Problem:
Tally the lines below that contain the word "icon". Only the number should be returned.

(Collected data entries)
---*---
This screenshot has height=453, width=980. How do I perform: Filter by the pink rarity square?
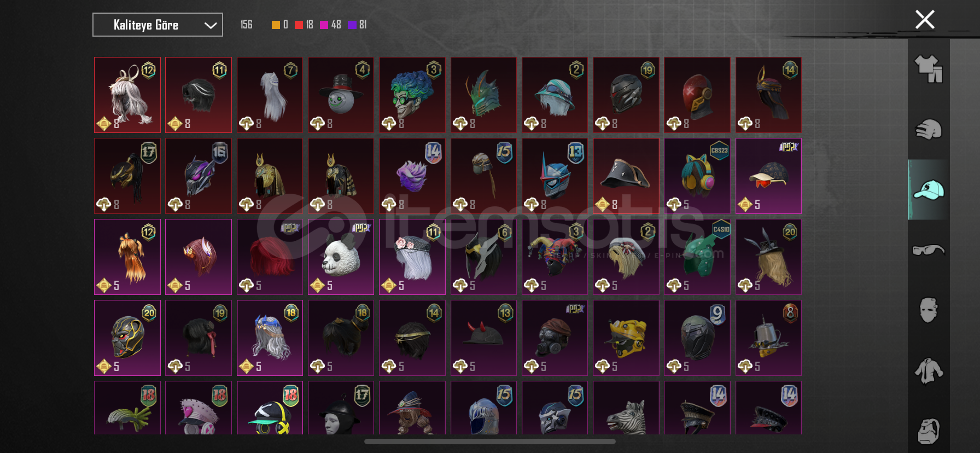[x=324, y=25]
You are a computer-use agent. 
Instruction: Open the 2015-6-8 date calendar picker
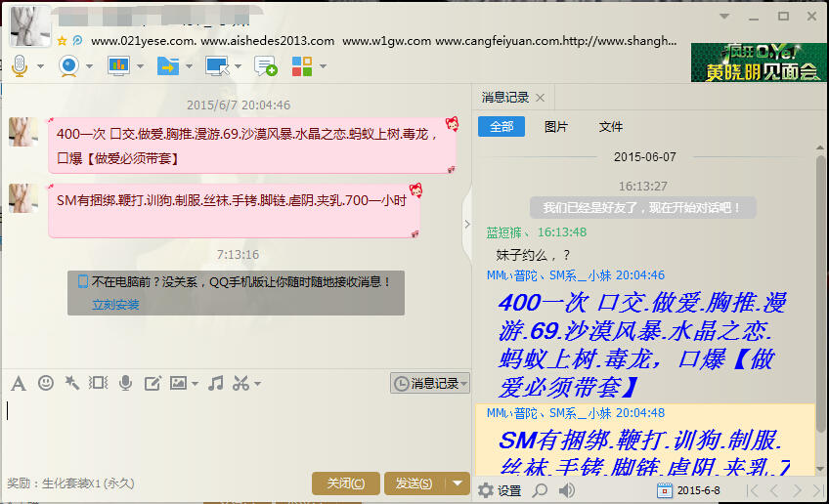coord(665,490)
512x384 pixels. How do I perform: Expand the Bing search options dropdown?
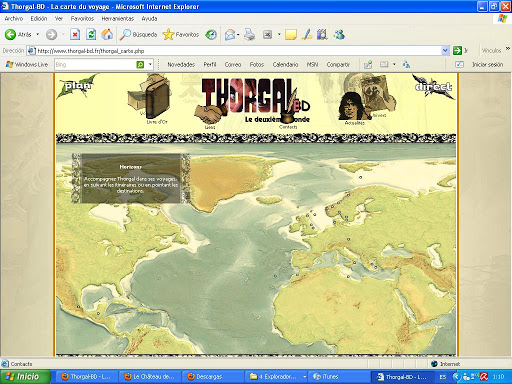(x=150, y=64)
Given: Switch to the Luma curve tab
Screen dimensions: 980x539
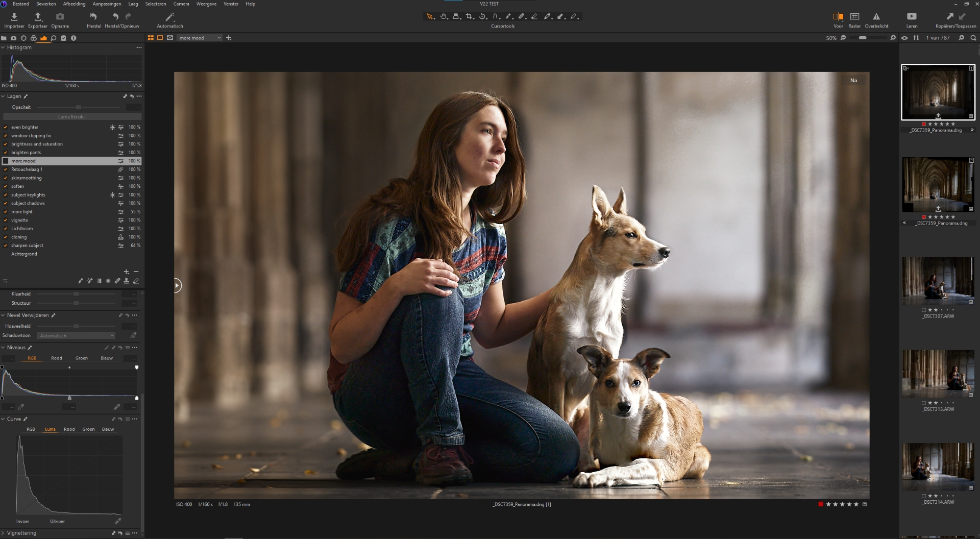Looking at the screenshot, I should tap(50, 429).
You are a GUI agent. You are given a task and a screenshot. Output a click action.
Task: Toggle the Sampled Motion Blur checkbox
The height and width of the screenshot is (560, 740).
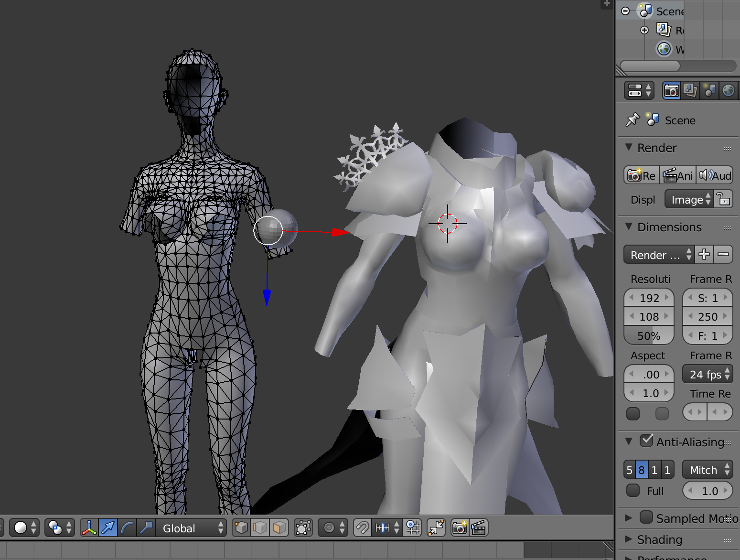click(x=646, y=517)
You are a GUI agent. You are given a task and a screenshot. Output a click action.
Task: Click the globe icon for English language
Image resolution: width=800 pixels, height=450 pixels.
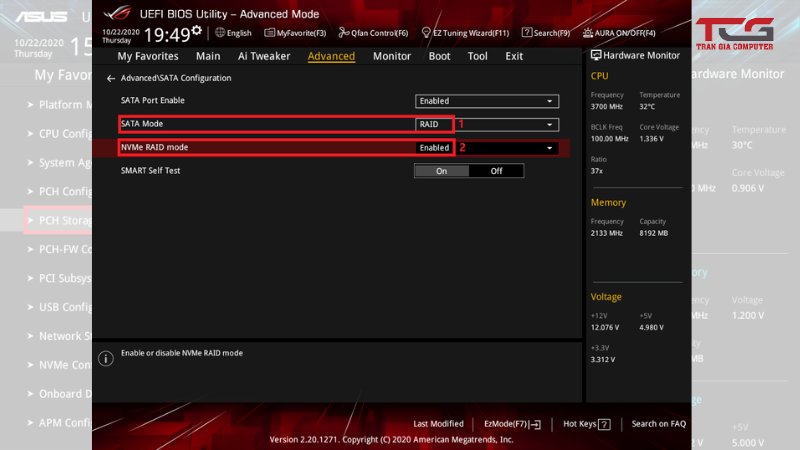[x=220, y=33]
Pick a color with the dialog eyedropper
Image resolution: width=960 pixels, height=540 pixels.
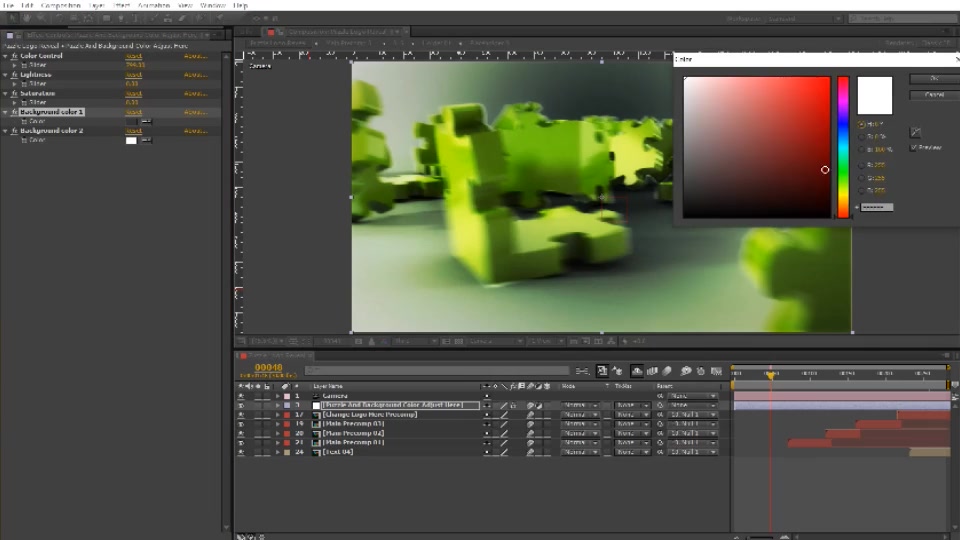point(915,132)
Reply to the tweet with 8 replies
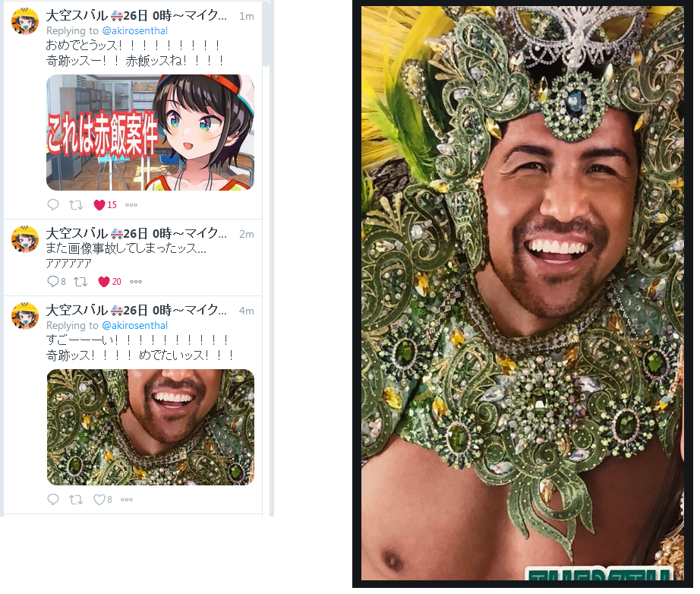700x594 pixels. pyautogui.click(x=53, y=281)
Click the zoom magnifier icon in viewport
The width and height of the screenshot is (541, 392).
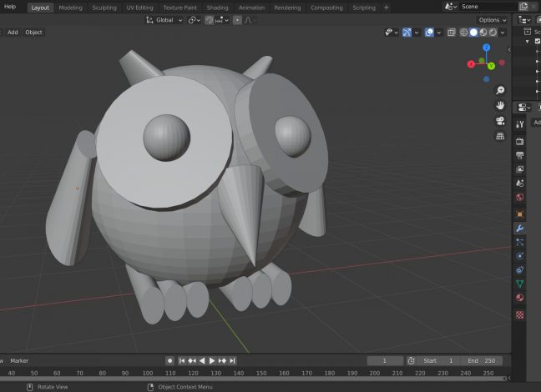[x=500, y=90]
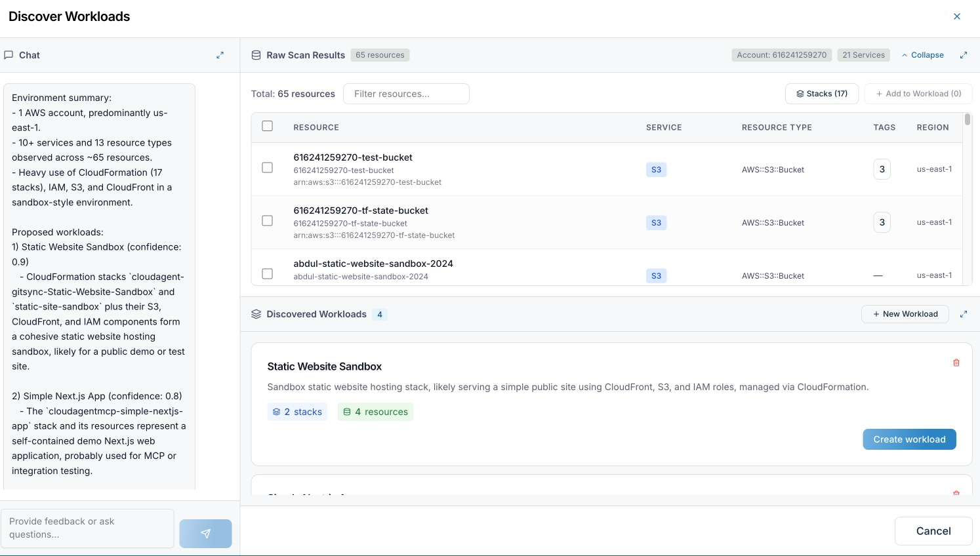Click Add to Workload (0)
980x556 pixels.
[x=918, y=93]
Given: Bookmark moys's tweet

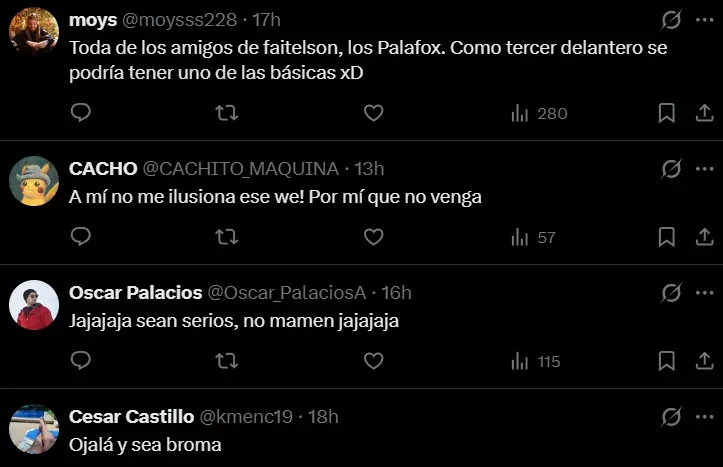Looking at the screenshot, I should [x=666, y=113].
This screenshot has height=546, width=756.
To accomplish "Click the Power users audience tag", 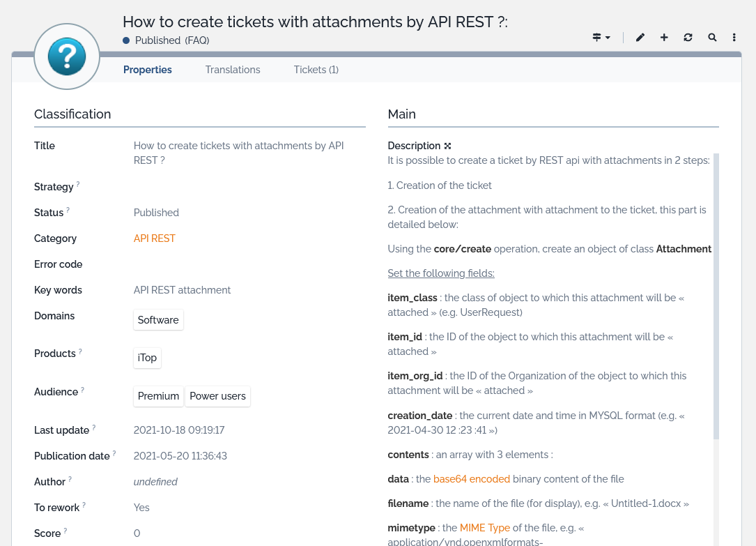I will (217, 396).
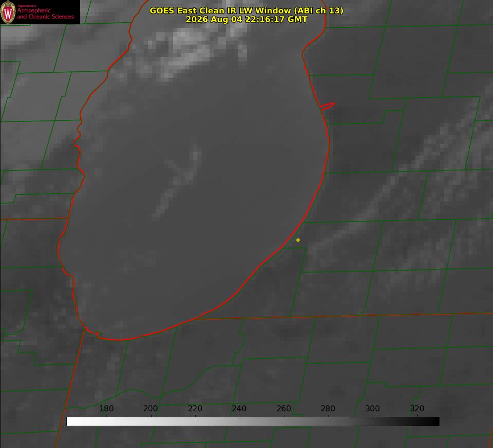This screenshot has width=493, height=448.
Task: Click the small "Department of" text by the crest
Action: click(x=27, y=6)
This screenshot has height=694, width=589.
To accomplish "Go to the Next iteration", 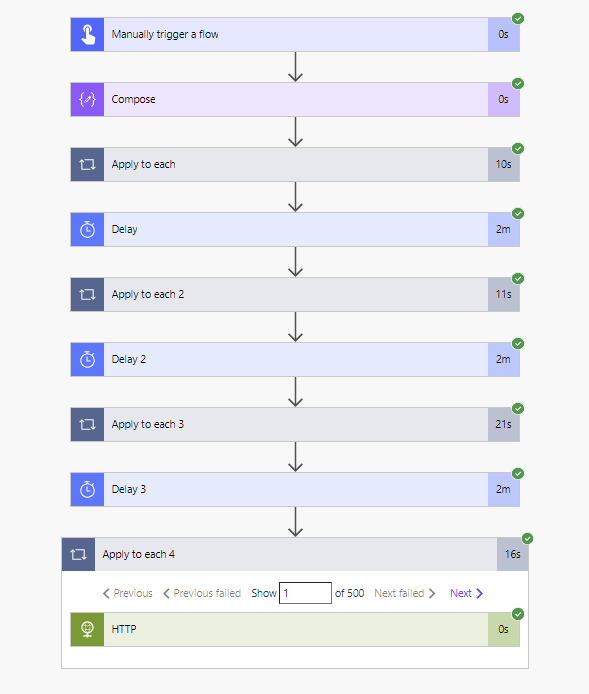I will (466, 593).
---*---
Answer to the problem:
2